* [Fragment tekstu]:
* * * * *
Akcjonariusze Lufthansy zgodzili się na rządowy pakiet ratunkowy - informuje "Frankfurter Allgemeine Zeitung". Za przyjęciem państwowego wsparcia w wysokości dziewięciu mld euro głosowało 98 proc. obecnych na czwartkowym nadzwyczajnym walnym zgromadzeniu.
Narodowemu przewoźnikowi powietrznemu Niemiec groziło złożenie wniosku o ochronę przed wierzycielami na mocy prawa upadłościowego. Dopiero dzień przed zgromadzeniem akcjonariuszy poparcie dla pakietu ratunkowego zgłosił miliarder Heinz Hermann Thiele, który niedawno zwiększył udziały w Lufthansie do 15,5 proc.
* * * * *
* [Fragmenty wykazu]:
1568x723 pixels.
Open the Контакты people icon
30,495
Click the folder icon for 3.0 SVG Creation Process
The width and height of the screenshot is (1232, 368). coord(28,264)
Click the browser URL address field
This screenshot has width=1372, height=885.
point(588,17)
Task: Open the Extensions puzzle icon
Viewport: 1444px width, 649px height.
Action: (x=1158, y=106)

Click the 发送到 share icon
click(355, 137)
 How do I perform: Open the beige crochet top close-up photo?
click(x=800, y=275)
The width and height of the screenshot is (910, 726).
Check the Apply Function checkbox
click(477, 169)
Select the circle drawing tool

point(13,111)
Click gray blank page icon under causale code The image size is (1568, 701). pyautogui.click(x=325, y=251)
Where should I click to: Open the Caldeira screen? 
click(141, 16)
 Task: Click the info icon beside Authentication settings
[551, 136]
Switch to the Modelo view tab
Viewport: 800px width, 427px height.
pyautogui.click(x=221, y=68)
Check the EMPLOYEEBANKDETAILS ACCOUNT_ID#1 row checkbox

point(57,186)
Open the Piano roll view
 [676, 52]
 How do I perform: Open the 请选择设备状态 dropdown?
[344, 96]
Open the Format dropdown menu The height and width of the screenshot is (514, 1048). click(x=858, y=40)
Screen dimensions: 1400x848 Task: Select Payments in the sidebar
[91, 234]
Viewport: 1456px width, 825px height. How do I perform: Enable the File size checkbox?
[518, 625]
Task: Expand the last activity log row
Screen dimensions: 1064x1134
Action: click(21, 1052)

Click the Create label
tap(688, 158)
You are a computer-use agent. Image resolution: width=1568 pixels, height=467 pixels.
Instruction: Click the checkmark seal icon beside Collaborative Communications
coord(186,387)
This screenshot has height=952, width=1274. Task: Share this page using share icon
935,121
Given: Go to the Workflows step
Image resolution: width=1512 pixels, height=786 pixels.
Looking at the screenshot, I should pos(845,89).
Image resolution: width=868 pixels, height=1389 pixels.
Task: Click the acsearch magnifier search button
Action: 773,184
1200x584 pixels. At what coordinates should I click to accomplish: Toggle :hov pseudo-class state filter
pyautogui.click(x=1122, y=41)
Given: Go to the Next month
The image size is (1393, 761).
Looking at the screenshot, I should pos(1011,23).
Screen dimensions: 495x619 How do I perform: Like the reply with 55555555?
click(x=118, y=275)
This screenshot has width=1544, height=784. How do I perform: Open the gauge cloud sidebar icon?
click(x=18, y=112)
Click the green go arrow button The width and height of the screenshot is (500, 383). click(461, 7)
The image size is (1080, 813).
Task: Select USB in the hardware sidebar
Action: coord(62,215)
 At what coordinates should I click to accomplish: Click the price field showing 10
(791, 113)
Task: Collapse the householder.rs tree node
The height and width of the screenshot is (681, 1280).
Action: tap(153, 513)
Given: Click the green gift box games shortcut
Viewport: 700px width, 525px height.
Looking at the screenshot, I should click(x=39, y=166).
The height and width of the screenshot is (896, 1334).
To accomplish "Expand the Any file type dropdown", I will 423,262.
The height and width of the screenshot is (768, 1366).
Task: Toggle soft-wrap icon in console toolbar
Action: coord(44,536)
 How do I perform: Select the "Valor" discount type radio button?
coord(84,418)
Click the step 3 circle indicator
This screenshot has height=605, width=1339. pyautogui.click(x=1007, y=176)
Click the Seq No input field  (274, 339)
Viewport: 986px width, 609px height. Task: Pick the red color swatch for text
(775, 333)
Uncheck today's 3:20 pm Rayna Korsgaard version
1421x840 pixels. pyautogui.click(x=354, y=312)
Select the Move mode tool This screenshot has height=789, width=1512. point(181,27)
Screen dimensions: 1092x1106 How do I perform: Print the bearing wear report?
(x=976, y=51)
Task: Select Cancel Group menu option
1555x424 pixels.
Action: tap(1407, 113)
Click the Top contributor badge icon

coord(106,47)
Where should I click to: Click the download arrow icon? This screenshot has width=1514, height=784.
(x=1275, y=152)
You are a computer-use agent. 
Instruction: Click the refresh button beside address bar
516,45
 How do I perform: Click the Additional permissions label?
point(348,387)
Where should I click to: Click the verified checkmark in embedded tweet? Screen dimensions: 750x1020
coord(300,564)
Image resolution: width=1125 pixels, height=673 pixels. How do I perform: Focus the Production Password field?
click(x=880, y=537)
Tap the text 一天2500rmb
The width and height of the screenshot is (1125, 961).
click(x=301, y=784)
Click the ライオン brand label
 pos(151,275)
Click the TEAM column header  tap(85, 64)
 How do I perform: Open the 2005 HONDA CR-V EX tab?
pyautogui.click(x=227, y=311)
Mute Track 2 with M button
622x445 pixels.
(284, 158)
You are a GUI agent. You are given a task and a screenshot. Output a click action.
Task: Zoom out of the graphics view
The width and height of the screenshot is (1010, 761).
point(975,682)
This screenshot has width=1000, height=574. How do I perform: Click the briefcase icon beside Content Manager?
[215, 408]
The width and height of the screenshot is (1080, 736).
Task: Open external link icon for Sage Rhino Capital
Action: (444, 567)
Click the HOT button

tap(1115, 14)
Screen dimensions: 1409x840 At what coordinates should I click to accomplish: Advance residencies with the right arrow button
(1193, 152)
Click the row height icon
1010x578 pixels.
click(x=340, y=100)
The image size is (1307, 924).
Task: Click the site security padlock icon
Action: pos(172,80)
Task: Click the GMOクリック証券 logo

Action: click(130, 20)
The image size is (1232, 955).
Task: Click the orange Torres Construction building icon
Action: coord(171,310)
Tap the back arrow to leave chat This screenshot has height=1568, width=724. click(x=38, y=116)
* * * * *
* [Zadanie]: Proszę kontynuować tekst o rządowym pakiecie ratunkowym dla Lufthansy, zaczynając od zdania następującego po ostatnim zamieszczonym.

* [Wynik ćwiczenia]:
Inwestor wcześniej szukał alternatywnych opcji, bowiem nie odpowiadało mu przekazanie dwóch miejsc w radzie nadzorczej decydentom z Berlina, którzy na umowie ratunkowej zyskali również 20 proc. udziałów z opcją nabycia kolejnych pięciu proc. Ostatecznie jednak Thiele zdecydował się zagłosować za przyjęciem wsparcia ze strony państwa, co jest wielką ulgą dla rządu kanclerz Angeli Merkel. Upadłość narodowego przewoźnika powietrznego Niemiec wydawała się realnym zagrożeniem po wcześniejszych sprzeciwach głównego inwestora oraz przedłużających się negocjacjach ze związkami zawodowymi pilotów, personelu pokładowego oraz pracowników usług.
Lufthansa mocno ucierpiała w wyniku przedłużającego się załamania podróży i była zmuszona do szukania pomocy ze strony państwa.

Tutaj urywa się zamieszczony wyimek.